== Task details ==
For this exercise, please reproduce the records below word for word, from the first line through the line with "Expand the test@test.com".
(Beginning of Dataset)
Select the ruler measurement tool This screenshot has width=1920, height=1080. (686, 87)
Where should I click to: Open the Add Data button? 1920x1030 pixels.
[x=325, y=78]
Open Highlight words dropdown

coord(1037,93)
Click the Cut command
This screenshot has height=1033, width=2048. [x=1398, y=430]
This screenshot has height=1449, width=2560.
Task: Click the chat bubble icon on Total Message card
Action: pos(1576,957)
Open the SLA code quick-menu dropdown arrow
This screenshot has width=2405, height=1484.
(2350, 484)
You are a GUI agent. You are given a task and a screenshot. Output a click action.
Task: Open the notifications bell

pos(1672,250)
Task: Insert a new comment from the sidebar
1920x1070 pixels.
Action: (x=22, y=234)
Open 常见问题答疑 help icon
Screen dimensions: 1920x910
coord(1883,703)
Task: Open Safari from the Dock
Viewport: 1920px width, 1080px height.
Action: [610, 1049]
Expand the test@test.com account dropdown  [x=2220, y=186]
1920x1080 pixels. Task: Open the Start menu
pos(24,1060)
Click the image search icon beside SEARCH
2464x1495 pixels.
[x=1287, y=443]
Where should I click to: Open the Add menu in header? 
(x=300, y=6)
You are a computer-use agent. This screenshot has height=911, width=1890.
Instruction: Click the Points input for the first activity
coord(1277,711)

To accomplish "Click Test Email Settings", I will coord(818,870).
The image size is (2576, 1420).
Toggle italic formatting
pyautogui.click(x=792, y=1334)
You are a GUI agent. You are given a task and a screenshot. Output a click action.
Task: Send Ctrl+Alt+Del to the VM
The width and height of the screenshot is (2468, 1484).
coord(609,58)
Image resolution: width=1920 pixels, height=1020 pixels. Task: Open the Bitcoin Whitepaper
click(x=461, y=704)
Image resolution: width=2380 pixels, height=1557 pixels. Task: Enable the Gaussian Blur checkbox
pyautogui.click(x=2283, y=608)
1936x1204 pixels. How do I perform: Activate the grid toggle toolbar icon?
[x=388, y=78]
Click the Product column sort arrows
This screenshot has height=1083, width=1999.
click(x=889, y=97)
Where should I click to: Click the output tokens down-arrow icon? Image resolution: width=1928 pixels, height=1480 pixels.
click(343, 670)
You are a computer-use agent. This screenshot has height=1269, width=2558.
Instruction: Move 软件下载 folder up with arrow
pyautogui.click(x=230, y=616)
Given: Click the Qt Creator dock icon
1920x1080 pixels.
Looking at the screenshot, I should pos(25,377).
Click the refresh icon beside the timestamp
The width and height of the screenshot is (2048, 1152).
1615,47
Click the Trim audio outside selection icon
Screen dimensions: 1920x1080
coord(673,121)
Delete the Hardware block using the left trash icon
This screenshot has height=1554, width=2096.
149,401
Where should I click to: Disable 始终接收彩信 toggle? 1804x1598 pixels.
(End of Dataset)
== Output of the exercise ==
Select the ruler measurement tool This screenshot has width=1920, height=1080. (686, 87)
Where should I click to: Open the Add Data button? 1920x1030 pixels.
[x=325, y=78]
Open Highlight words dropdown

coord(1037,93)
Click the Cut command
This screenshot has height=1033, width=2048. [x=1398, y=430]
This screenshot has height=1449, width=2560.
Task: Click the chat bubble icon on Total Message card
Action: pos(1576,957)
Open the SLA code quick-menu dropdown arrow
This screenshot has width=2405, height=1484.
(2350, 484)
You are a GUI agent. You are given a task and a screenshot. Output a click action.
Task: Open the notifications bell

pos(1672,250)
Task: Insert a new comment from the sidebar
1920x1070 pixels.
Action: (x=22, y=234)
Open 常见问题答疑 help icon
Screen dimensions: 1920x910
coord(1883,703)
Task: Open Safari from the Dock
Viewport: 1920px width, 1080px height.
Action: [610, 1049]
Expand the test@test.com account dropdown  [x=2220, y=186]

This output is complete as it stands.